▶ _WORK TO BE COMPLETED_
Could you restate every entry word for word, leaving the pictures out?

▶ _DATA FOR THE TASK_

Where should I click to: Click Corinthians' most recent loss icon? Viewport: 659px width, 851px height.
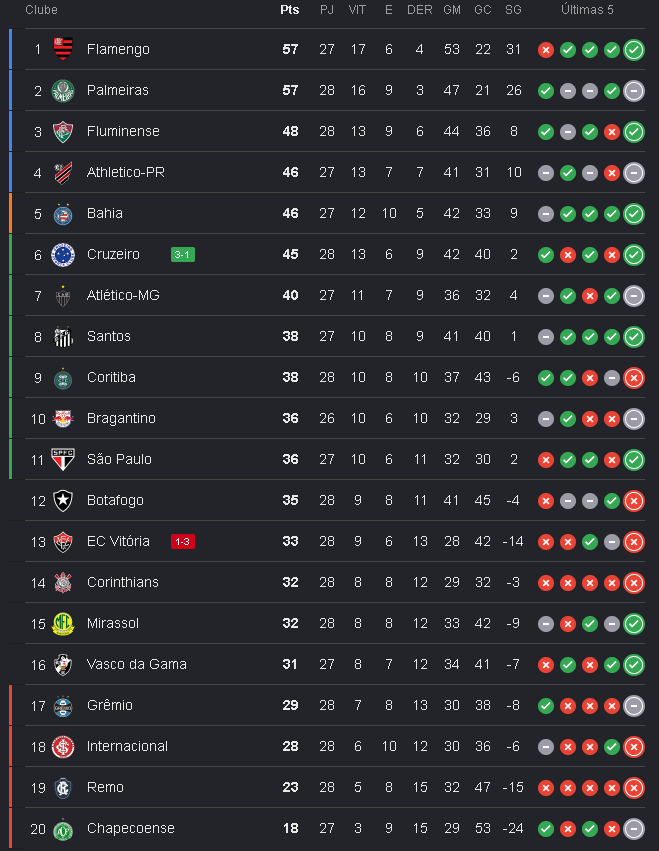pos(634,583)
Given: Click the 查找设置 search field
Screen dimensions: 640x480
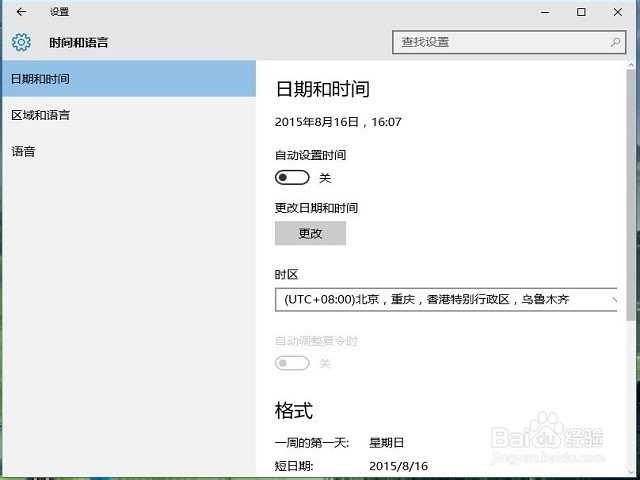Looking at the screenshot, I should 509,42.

▶ _TASK OUTPUT_
Where should I click to: Click Corinthians' most recent loss icon? Viewport: 659px width, 851px height.
pos(634,583)
Given: Click the 查找设置 search field
Screen dimensions: 640x480
Looking at the screenshot, I should 509,42.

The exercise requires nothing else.